Korupsi BLBI, KPK Periksa Mantan Menperindag Rini Suwandi

Juru Bicara KPK, Johan Budi SP, menyatakan kedatangan Rini dalam rangka penyelidikan kasus BLBI.

oleh Widji Ananta diperbarui 25 Jun 2013, 10:47 WIB
Mantan Menteri Perindustrian dan Perdagangan, Rini Soewandi memenuhi panggilan Komisi Pemberantasan Korupsi (KPK). Kedatangannya adalah untuk dimintai keterangan berkaitan dengan kasus dugaan korupsi penerbitan Surat Keterangan Lunas (SKL) Bantuan Likuiditas Bank Indonesia (BLBI).

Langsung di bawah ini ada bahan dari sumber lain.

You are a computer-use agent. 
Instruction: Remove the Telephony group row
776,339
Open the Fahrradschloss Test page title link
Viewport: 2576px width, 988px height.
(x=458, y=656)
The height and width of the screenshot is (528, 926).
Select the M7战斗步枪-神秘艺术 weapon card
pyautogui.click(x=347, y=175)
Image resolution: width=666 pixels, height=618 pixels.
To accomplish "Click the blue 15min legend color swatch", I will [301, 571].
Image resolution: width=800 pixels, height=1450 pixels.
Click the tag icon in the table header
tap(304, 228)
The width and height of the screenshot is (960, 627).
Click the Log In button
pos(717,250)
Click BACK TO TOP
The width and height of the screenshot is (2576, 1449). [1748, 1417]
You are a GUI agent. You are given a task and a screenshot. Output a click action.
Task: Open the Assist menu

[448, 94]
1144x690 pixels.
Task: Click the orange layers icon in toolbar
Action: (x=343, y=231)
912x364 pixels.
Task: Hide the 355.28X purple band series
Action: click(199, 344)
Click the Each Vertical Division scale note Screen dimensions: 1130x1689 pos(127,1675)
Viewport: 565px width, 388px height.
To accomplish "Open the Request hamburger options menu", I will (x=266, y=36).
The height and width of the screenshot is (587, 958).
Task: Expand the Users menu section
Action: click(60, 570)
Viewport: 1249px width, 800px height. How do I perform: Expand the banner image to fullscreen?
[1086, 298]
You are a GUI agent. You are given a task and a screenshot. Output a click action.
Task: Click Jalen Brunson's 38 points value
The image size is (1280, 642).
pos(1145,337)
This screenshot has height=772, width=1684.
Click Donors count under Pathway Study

Rini tiba di Gedung KPK, Jakarta, Selasa (25/6/2013), dengan menumpang BMW silver berplat B 906 RN. Rini tampak mengenakan blazer dan celana hitam.

Rini yang ditemani seorang pria enggan berkomentar. Dia langsung masuk ke lobi KPK.

Juru Bicara KPK, Johan Budi SP, menyatakan kedatangan Rini dalam rangka penyelidikan kasus BLBI. "Dimintai keterangan penyelidikan KPK soal SKL BLBI," kata Johan.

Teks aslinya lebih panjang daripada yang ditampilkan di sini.